Records excerpted from a collection

= = =

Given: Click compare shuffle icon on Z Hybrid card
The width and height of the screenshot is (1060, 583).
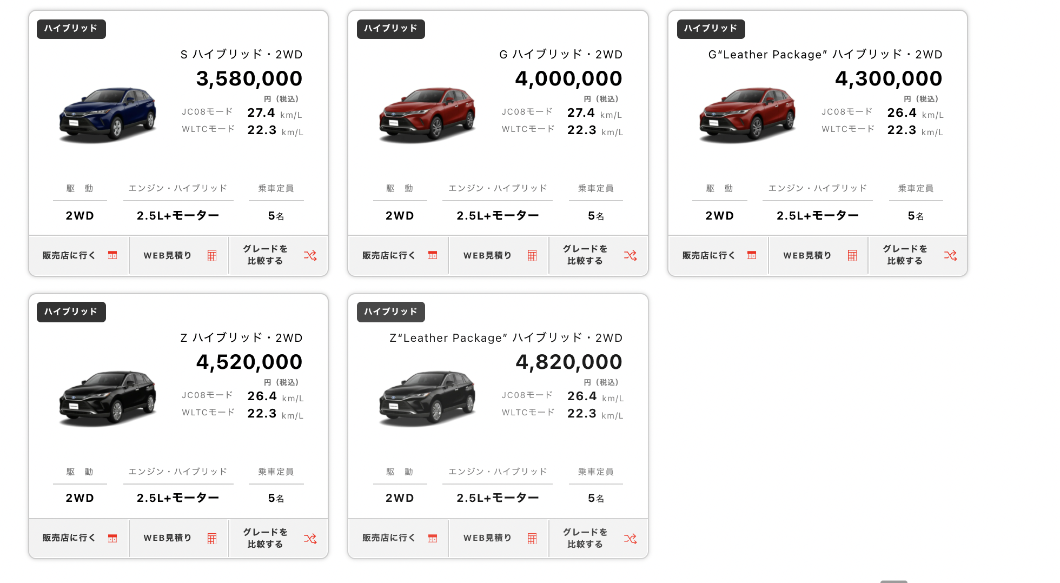Looking at the screenshot, I should (310, 539).
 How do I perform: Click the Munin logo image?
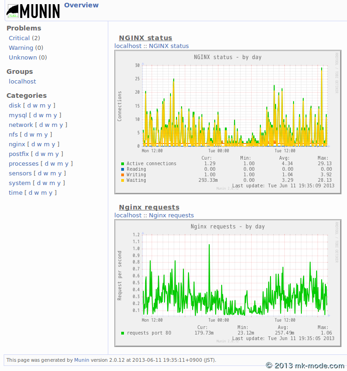(x=33, y=11)
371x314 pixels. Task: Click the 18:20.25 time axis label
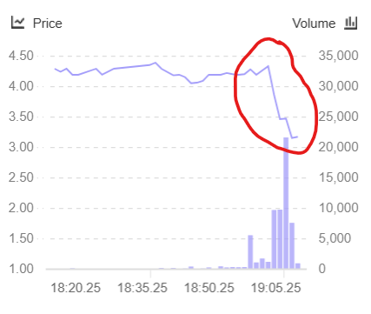click(x=76, y=288)
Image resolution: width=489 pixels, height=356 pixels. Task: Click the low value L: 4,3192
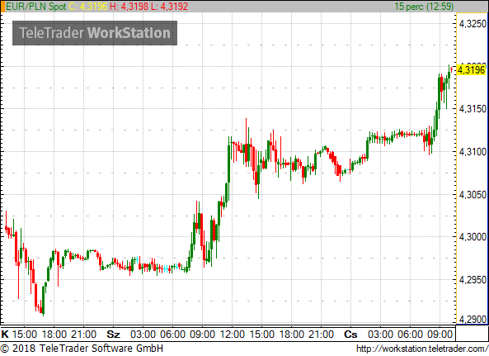click(x=170, y=7)
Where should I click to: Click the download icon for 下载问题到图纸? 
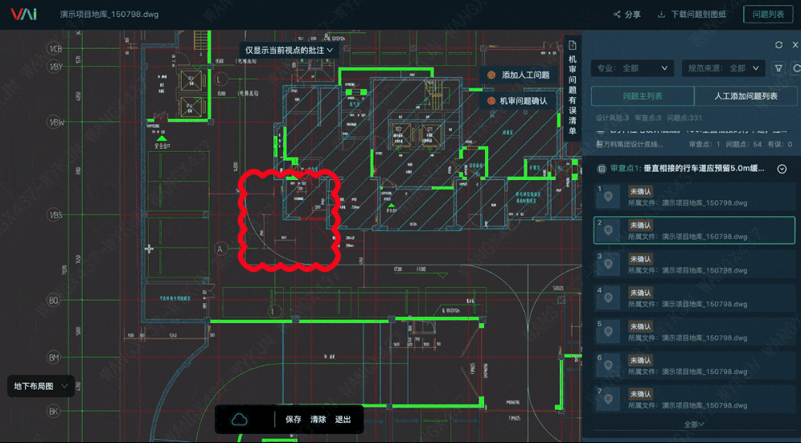click(x=661, y=14)
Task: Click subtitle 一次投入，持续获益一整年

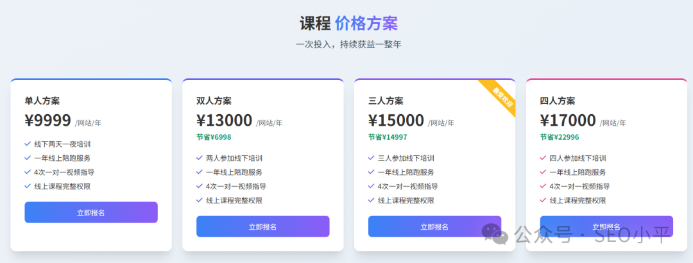Action: tap(348, 45)
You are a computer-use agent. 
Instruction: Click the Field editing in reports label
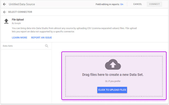[x=108, y=4]
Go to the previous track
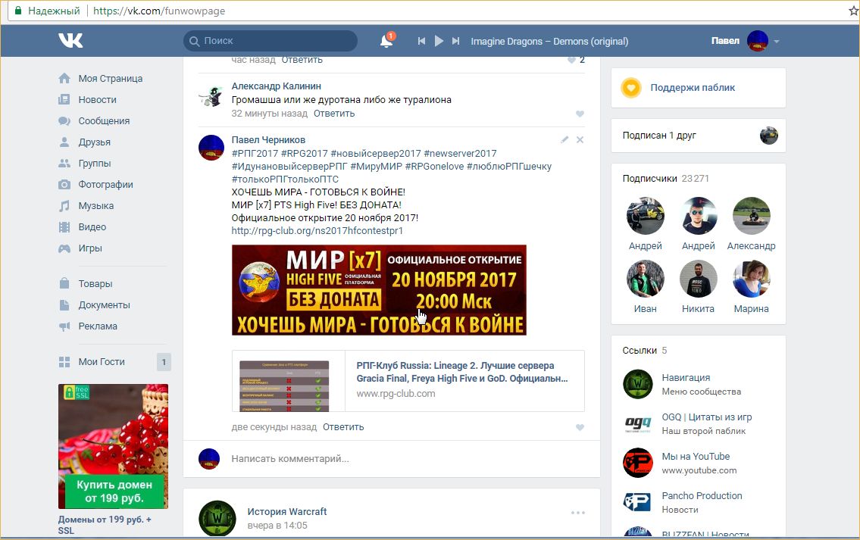Viewport: 860px width, 540px height. pyautogui.click(x=421, y=42)
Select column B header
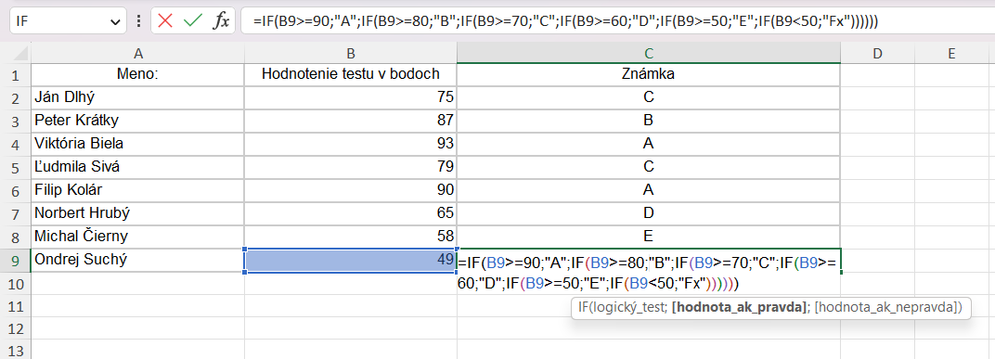The image size is (995, 359). pyautogui.click(x=350, y=53)
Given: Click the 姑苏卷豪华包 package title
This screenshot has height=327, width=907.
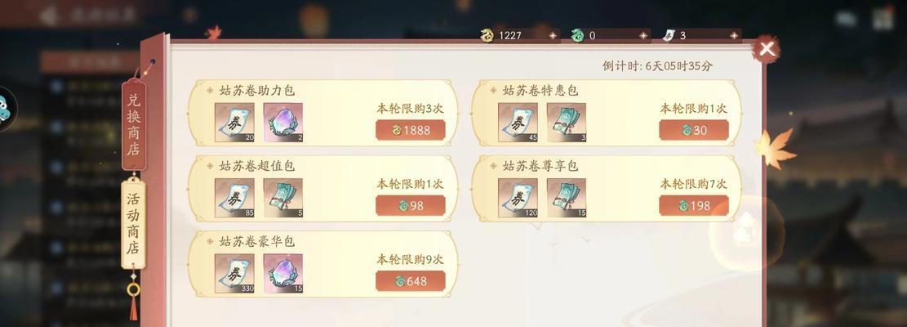Looking at the screenshot, I should 257,241.
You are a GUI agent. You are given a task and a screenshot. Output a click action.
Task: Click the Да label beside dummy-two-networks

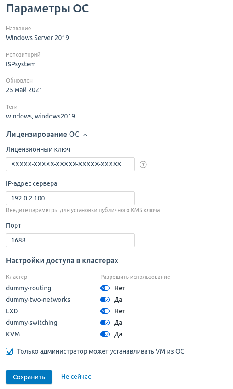[x=118, y=300]
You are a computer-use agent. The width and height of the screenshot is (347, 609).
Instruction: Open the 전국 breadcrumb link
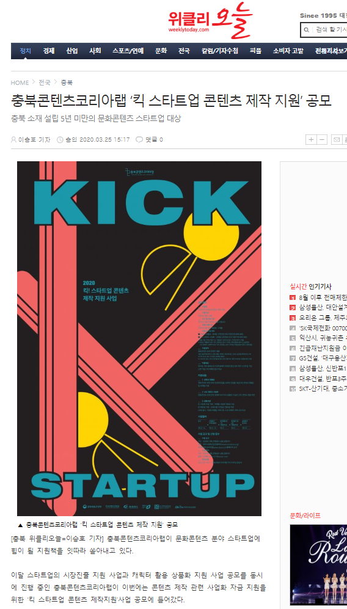pyautogui.click(x=45, y=82)
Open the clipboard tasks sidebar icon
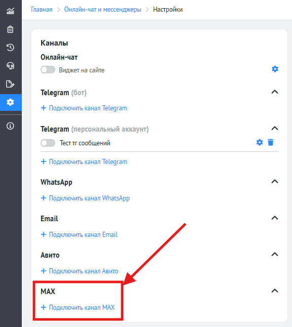This screenshot has height=327, width=292. [x=10, y=29]
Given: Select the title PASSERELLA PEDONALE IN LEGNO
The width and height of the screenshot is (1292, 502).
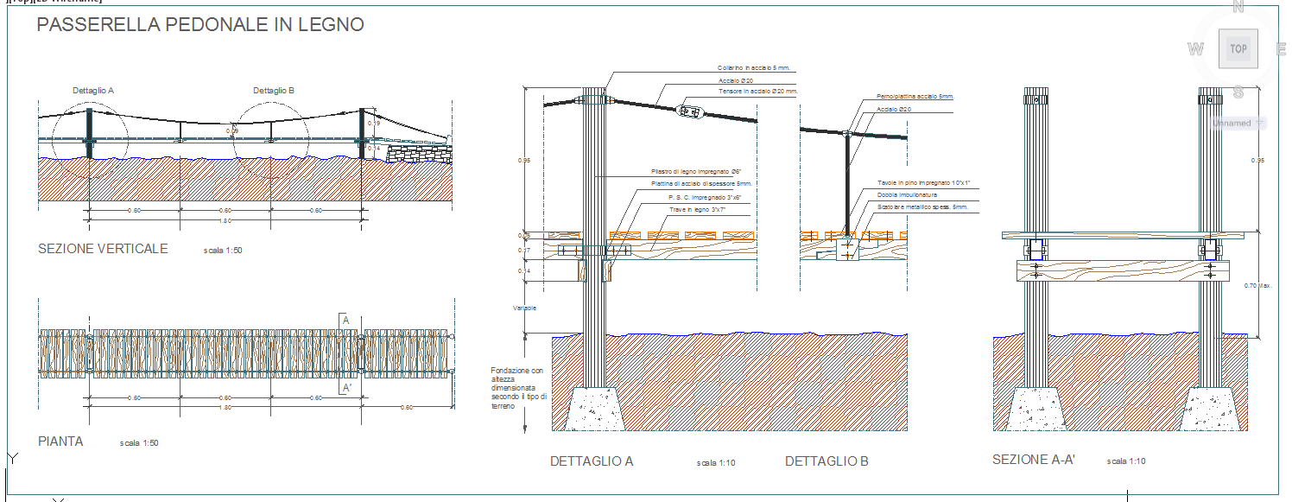Looking at the screenshot, I should pos(200,25).
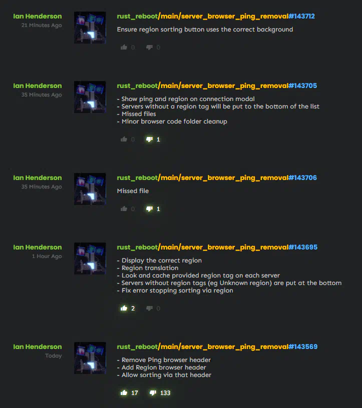The width and height of the screenshot is (362, 408).
Task: Upvote commit #143569 showing 17 likes
Action: point(124,393)
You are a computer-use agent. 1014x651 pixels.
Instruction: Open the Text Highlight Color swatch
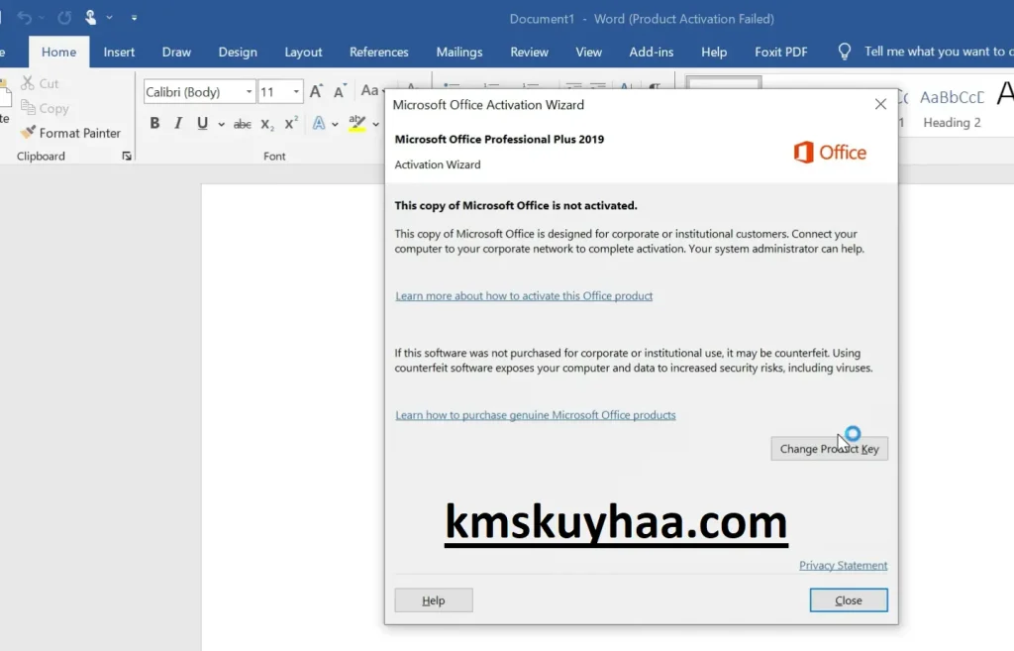pos(355,123)
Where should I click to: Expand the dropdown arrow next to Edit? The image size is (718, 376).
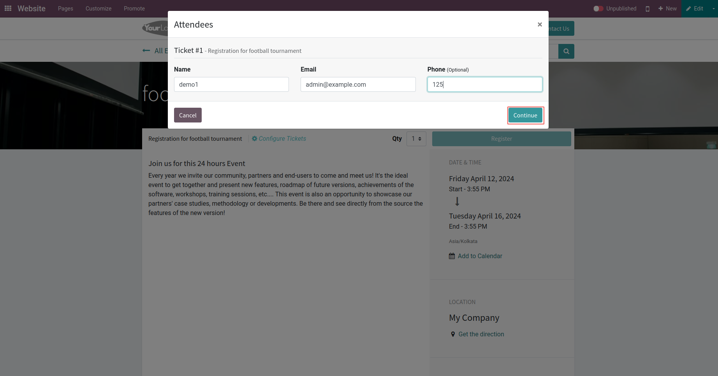tap(714, 9)
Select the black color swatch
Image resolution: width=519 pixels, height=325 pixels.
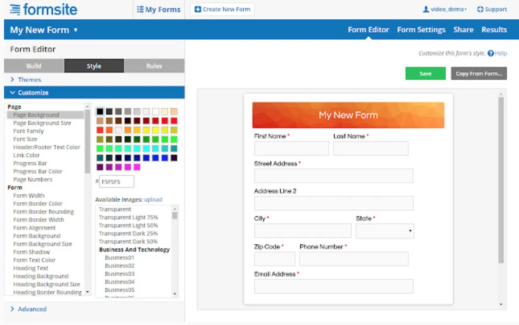100,111
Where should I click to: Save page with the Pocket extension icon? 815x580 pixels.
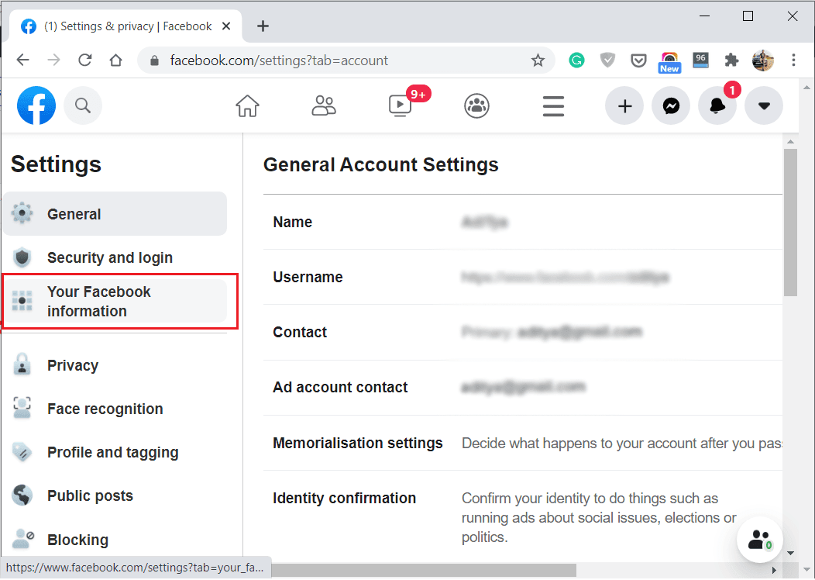pyautogui.click(x=638, y=60)
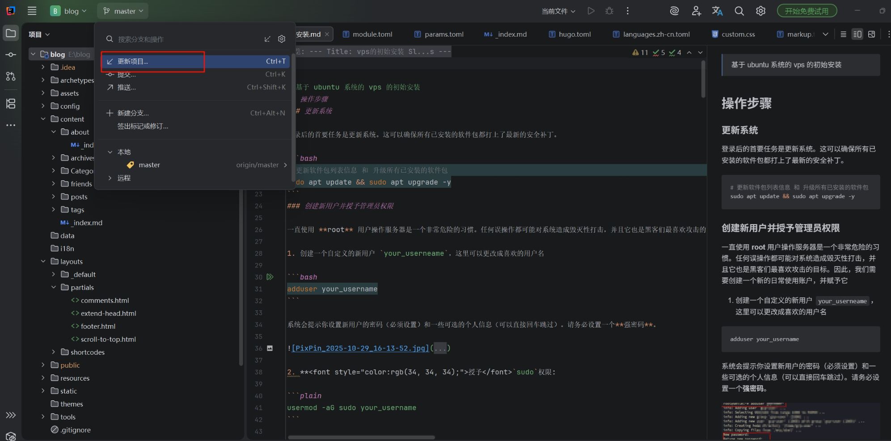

= = =

* TASK TO CARRY OUT
An exact copy is required of the lines from the one holding "Where should I click to: Expand" to the end of the entries above, both included; no pictures belong in it.

* TASK ANSWER
Where should I click to: Expand the dropdown arrow next to Edit? The image size is (718, 376).
tap(714, 9)
Select the black color swatch
Image resolution: width=519 pixels, height=325 pixels.
100,111
Where should I click to: Save page with the Pocket extension icon? 815x580 pixels.
pyautogui.click(x=638, y=60)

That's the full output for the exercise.